Colorado Academy Students Tackle Tough Reads

Colorado Academy Students Tackle Tough Reads

When Upper School English Teacher Chip Lee recommends a book, students usually take the dare. It was Lee who inspired a student to memorize one of the most important (and longest) poems of the 20th century, T.S. Eliot’s 434-line poem, The Waste Land.

This year, a student launched a reading group to tackle Lee’s recommendation of one of the longest, most difficult, and most ambitious novels in years, the 900-page Gravity’s Rainbow by Thomas Pynchon.


“Darkness invades the dreams of the glassblower. Of all the unpleasantries his dreams grab in out of the night air, an extinguished light is the worst. Light in his dreams, was always hope: the basic moral hope. As the contacts break helically away, hope turns to darkness, and the glassblower wakes sharply tonight crying, Who? Who?”

—Excerpt from “Gravity’s Rainbow”


Club instigator Tatiana Goderstad says, “During class one day, Mr. Lee threw out Gravity’s Rainbow as a book people should read, so without knowing anything about it, I thought I should do that. I asked him about it, and he had me read Pynchon’s The Crying of Lot 49 first, because it’s kind of a warm-up to Pynchon’s insanely convoluted writing style. Then, I thought I’d read Gravity’s Rainbow…”

Goderstad invited Upper School students and teachers to join the group. “I sent out a mass email and saw who replied, and now, we have a core group of about five students and four teachers who are dedicated to it. Everyone is collectively trying to understand it, so we’re on equal footing.” Teachers include Upper School English teachers Chip Lee, Anne Strobridge, Digital Video instructor Gwylym Cano and CA Librarian Jen Reading.

What makes it a challenging book? One Buzzfeed media columnist says, “Quantum mechanics, mass extinction, speculative metaphysics— this is heavy stuff. It doesn’t help that Pynchon’s style is free-flowing and flashback- heavy.”

Goderstad says she couldn’t attempt the tome without her teachers. “CA has incredible teachers. I couldn’t read this book without Mr. Cano, Ms. Reading, Ms. Strobridge, or Mr. Lee. It’s great that all of them are as excited as the students in the group are, because that way we can support each other.”

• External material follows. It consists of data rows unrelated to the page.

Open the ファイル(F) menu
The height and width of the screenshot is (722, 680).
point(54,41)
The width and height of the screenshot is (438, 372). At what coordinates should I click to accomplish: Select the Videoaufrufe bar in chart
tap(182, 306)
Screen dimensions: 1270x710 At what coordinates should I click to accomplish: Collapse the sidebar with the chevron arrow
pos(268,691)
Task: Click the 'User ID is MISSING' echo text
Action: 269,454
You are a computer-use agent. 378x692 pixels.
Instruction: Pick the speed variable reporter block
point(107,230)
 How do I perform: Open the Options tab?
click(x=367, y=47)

Goderstad continues, “All of my teachers are willing to engage their students, which makes it nearly unavoidable not to grow my interest in literature. Also, the books taught in courses here are great. I wouldn’t have read The Brothers Karamazov without Advanced Placement European History last year or heard about Mrs. Dalloway without [the course in] Modernism.

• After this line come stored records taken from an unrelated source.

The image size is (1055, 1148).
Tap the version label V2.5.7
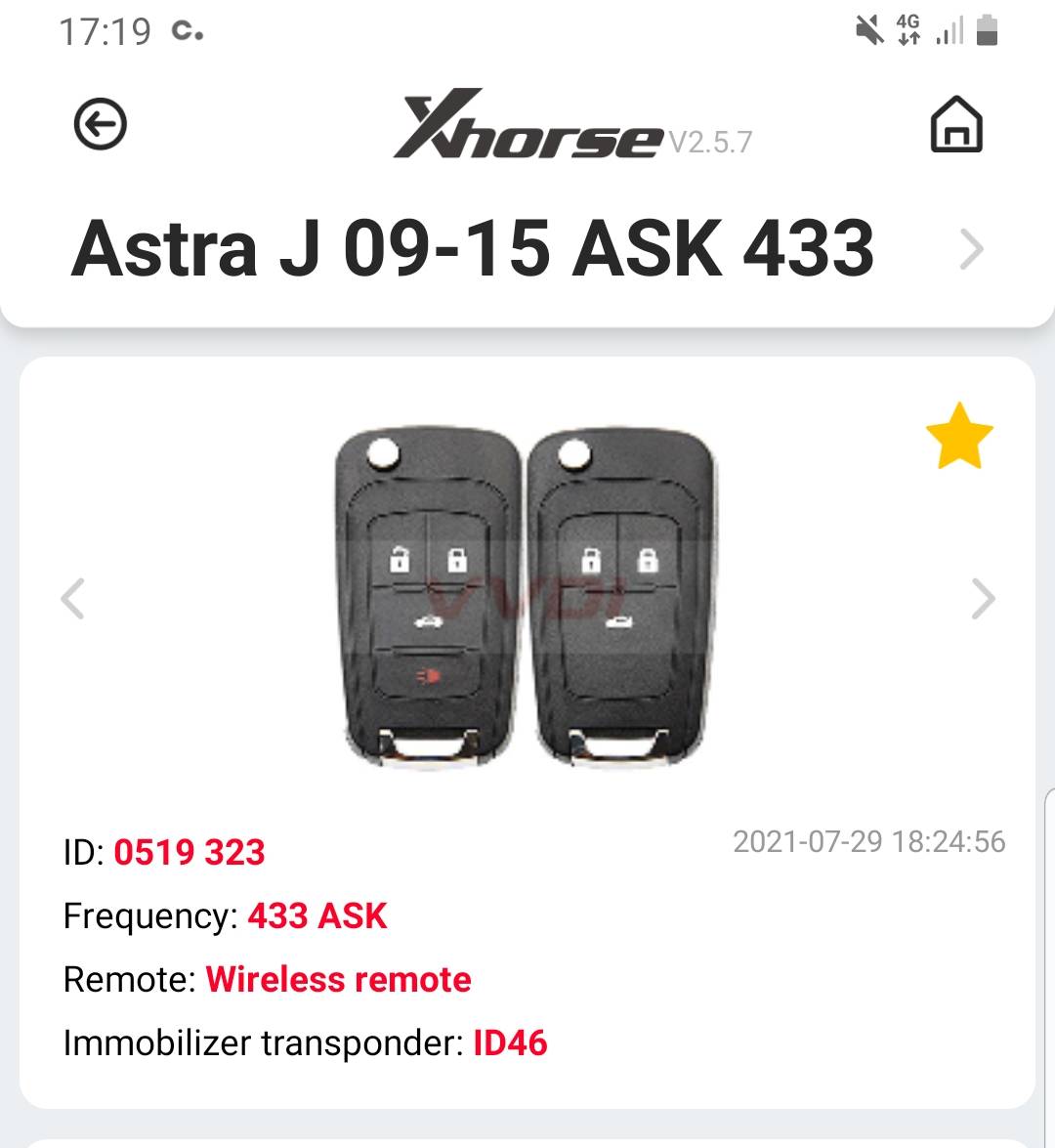point(710,142)
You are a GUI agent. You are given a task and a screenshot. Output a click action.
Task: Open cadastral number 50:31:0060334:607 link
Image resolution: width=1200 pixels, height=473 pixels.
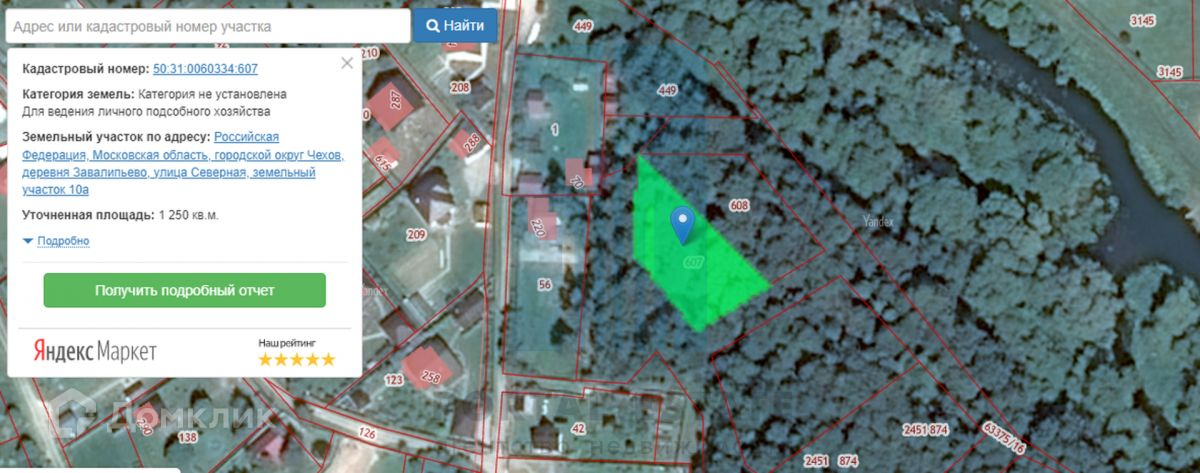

“I also liked reading Crime and Punishment; Dostoevsky isn’t afraid to go really, really big with his writing,” she says. “I like when authors take those risks to say what they hold important. I really, really love Virginia Woolf, because all her writing is simply beautiful,” says Goderstad.

And what will she read next? “Mr. [Stuart] Mills and I plan to read East of Eden over break, with some guidance from teacher [Emily] Perez because she used to teach that novel.”

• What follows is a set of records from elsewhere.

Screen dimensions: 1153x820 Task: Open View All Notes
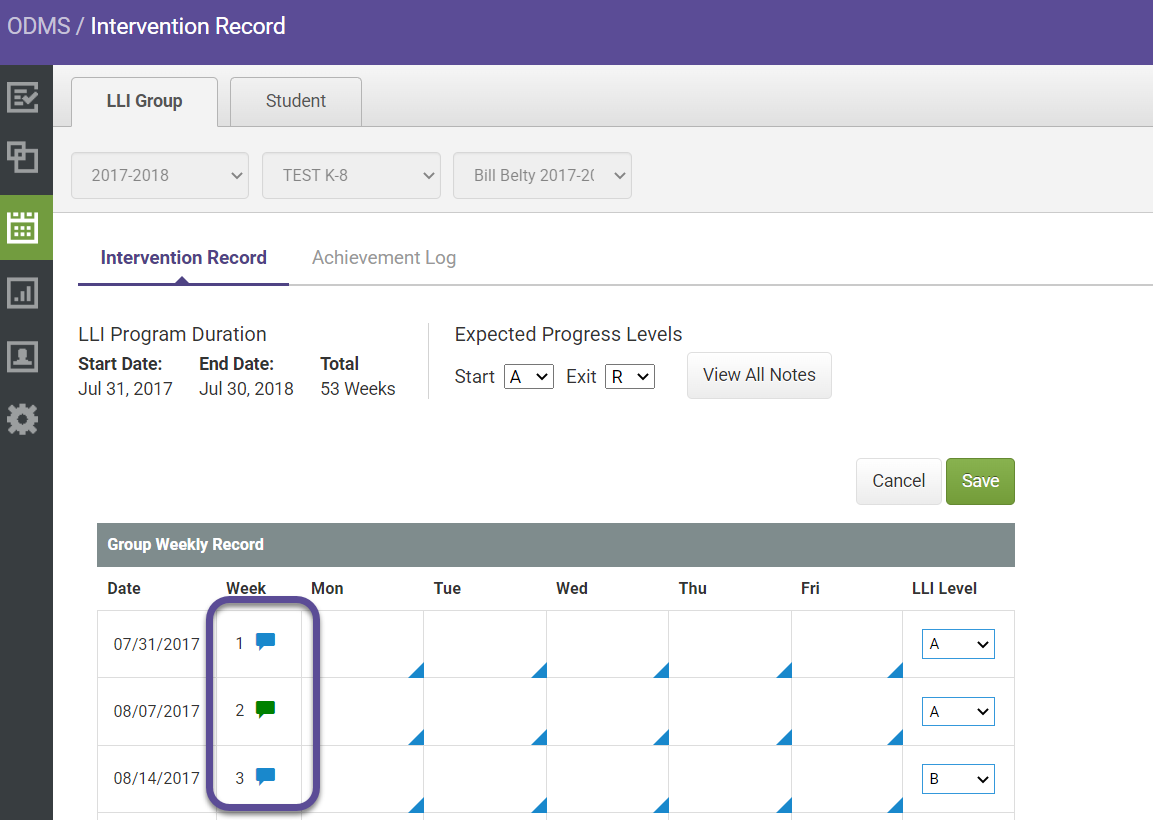[759, 375]
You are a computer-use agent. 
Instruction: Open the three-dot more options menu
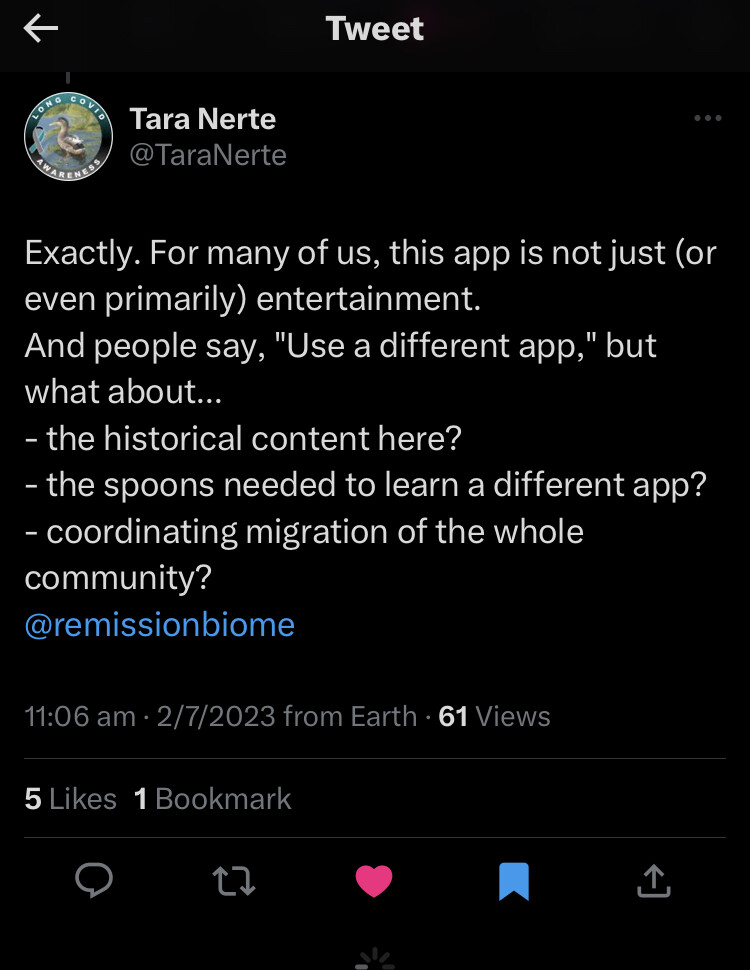[x=707, y=119]
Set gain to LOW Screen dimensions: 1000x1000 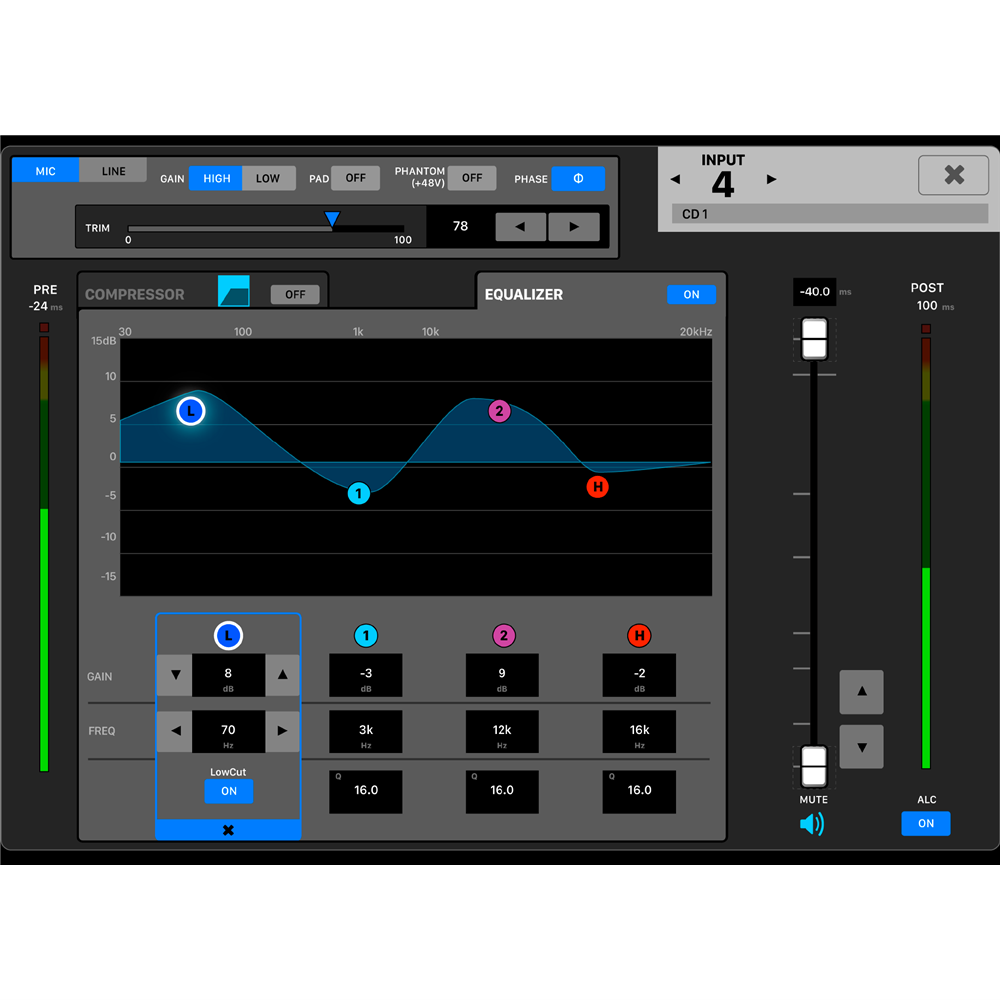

Lee has often marveled at CA students’ willingness to immerse themselves in a slow and “flat-out hard” read, and he insists the impetus is not his. “All of the previous literary ‘support groups’ (with readings such as Tolstoy’s War and Peace or James Joyce’s Finnegan’s Wake or Ulysses) were motivated and maintained by student interest,” he says.

“The students definitely deserve a nod for so much extra work, and these books are pretty much all work,” says Lee.